Des ingénieurs somnolents, voilà ce qui semble compter parmi les problèmes les plus importants de Ford dans sa quête pour développer des véhicules autonomes. Il s'agit d'une préoccupation si importante que le constructeur automobile songe à retirer complètement le facteur humain de l'équation en supprimant le volant et les pédales de ses véhicules autonomes qui feront leur entrée en 2021.

L'entreprise de Dearborn, juste au nord de Detroit, a usé de divers stratagèmes pour garder ses ingénieurs alertes durant les séances d'essai, expérimentant avec des alarmes et d'autres témoins lumineux et allant même jusqu'à ajouter un deuxième ingénieur dans le véhicule pour surveiller son homologue. « Nous avons tout essayé, la conduite douce du véhicule était tout simplement trop reposante et les ingénieurs ont eu du mal à conserver une "conscience situationnelle" », a expliqué Raj Nair, chef du développement mondial des produits chez Ford.

Niveau 3 : ôter les pédales, ôter le volant

La stratégie que compte adopter Ford, qui est de retirer le volant et les pédales des véhicules autonomes, a soulevé un débat entre les constructeurs automobiles sur la façon d'approcher la conception des véhicules autonomes de niveau 3 ; ils en sont même venus à se demander si le niveau 3 devrait ou non exister.

L'an prochain, BMW, Mercedes-Benz et Audi présenteront des véhicules autonomes de niveau 3 qui nécessiteront une intervention humaine dans les 10 secondes, sans quoi le véhicule ralentira jusqu'à s'arrêter dans sa voie.

Cependant, d'autres constructeurs, comme Nissan et Honda, travaillent actuellement sur des systèmes qui donneront 30 secondes au conducteur pour se préparer et reprendre les commandes du véhicule avant que ce dernier amorce une manoeuvre pour se garer en bordure de la route.

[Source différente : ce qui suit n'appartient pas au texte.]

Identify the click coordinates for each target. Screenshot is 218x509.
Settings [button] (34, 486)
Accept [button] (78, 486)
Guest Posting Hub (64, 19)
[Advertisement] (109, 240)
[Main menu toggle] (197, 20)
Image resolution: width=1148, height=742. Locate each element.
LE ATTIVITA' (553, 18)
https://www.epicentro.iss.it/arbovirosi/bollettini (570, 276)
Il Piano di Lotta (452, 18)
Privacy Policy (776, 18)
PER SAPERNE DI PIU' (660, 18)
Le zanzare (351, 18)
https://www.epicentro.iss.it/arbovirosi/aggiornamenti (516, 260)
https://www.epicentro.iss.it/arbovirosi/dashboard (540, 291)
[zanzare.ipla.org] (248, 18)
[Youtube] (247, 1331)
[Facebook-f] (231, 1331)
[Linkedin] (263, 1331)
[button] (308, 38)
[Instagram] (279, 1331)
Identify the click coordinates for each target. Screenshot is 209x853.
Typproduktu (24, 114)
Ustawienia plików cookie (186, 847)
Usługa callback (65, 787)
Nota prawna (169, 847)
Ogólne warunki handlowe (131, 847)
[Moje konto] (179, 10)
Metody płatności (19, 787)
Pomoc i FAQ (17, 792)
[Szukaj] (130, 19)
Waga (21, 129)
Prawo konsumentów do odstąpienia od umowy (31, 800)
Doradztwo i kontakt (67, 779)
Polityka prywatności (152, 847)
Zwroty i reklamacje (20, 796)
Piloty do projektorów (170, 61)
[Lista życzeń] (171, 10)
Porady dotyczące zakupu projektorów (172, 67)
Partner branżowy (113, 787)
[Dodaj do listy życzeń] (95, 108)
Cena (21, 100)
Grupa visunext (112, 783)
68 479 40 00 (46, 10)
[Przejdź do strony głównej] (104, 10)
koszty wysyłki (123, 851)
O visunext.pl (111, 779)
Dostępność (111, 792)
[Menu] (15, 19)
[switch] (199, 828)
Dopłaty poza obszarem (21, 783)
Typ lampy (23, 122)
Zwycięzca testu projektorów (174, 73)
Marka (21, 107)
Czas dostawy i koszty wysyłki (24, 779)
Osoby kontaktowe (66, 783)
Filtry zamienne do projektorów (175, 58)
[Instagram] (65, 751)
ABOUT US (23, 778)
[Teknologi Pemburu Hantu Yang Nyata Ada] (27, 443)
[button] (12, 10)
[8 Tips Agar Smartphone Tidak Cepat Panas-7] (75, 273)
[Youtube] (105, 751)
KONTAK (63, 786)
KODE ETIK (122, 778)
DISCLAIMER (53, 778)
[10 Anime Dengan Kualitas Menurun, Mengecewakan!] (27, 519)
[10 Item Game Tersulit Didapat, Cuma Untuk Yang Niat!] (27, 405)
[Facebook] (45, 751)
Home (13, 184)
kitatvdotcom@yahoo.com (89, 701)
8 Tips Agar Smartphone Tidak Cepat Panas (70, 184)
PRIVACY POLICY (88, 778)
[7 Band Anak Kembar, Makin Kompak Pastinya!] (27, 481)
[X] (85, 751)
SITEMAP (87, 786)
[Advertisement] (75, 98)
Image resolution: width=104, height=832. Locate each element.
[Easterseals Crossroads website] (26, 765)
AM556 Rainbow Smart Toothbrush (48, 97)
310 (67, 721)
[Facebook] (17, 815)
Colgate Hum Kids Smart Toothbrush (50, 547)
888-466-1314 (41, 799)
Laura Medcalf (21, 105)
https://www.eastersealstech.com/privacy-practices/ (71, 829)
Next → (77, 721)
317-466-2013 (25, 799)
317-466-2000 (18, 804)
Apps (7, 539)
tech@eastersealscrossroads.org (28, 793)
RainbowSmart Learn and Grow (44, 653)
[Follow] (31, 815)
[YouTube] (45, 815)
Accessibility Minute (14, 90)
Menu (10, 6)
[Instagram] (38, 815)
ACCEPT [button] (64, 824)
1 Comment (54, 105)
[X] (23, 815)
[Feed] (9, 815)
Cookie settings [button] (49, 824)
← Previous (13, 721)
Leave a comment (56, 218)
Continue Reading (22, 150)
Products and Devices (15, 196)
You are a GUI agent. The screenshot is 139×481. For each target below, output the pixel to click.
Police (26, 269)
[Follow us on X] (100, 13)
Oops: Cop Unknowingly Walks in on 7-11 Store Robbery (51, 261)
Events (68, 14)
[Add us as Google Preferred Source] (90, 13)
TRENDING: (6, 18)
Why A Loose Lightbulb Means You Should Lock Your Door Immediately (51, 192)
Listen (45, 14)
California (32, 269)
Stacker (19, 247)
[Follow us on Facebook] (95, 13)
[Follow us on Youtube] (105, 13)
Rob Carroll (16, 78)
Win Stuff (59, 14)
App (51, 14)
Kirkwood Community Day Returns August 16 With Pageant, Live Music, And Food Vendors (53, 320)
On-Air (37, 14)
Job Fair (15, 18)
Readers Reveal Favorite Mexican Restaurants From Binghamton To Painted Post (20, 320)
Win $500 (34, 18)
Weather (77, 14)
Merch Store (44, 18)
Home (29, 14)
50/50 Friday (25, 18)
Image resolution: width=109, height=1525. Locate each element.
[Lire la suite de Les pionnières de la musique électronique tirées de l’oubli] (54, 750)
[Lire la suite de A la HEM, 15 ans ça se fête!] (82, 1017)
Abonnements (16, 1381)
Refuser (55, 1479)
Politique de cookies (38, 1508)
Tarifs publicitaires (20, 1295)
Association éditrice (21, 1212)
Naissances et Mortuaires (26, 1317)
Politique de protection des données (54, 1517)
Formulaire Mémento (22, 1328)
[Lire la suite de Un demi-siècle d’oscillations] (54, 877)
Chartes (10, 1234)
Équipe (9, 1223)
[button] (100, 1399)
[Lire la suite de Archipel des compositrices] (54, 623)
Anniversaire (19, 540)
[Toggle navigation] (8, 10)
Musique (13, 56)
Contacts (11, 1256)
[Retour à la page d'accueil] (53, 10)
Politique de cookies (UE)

Seulement, des recherches menées par le constructeur automobile suédois Volvo ont démontré que les conducteurs au repos ou distraits par des appareils électroniques avaient besoin de deux minutes pour réagir correctement et reprendre le contrôle du véhicule. « Et c'est absolument impossible. Ces résultats écartent l'idée du niveau 3 », a déclaré le PDG de Volvo Cars. En s'alignant avec l'unité de recherche de Google/Alphabet, Waymo, qui a fait des découvertes similaires, Ford projette lui aussi de sauter complètement le niveau 3. Selon le PDG de Waymo, John Krafcik, « le niveau 3 pourrait bien s'élever au rang de mythe » et « ne vaut peut-être pas la peine d'être développé ».

Niveau zéro

L'an dernier, le ministère des Transports des États-Unis a adopté les niveaux de conduite autonome de la SAE qui commencent par le niveau 0, lequel requiert une attention humaine constante. Le niveau 5 ne nécessite aucune assistance du conducteur et le niveau 3 correspond à ce que la SAE décrit comme une « automatisation conditionnelle » où le conducteur humain doit répondre aux demandes du véhicule et intervenir en cas de besoin.

La plupart des constructeurs automobiles croient que l'humain devrait interagir avec le système de conduite autonome afin d'éviter une collision dans des situations de conduite compliquées ou d'urgence. D'autres, comme Ford et Volvo, jugent qu'un conducteur humain inattentif ou distrait ne ferait qu'aggraver la situation s'il devait réagir en quelques secondes dans une situation d'urgence potentiellement mortelle.

Les véhicules autonomes de niveau 3 devraient-ils permettre à un humain distrait de réagir ? Les constructeurs automobiles devraient-ils écarter complètement le niveau 3 et attendre que des systèmes plus avancés qui nécessitent moins l'intervention humaine soient développés ? Probablement que seuls l'avenir et des tests supplémentaires nous le diront.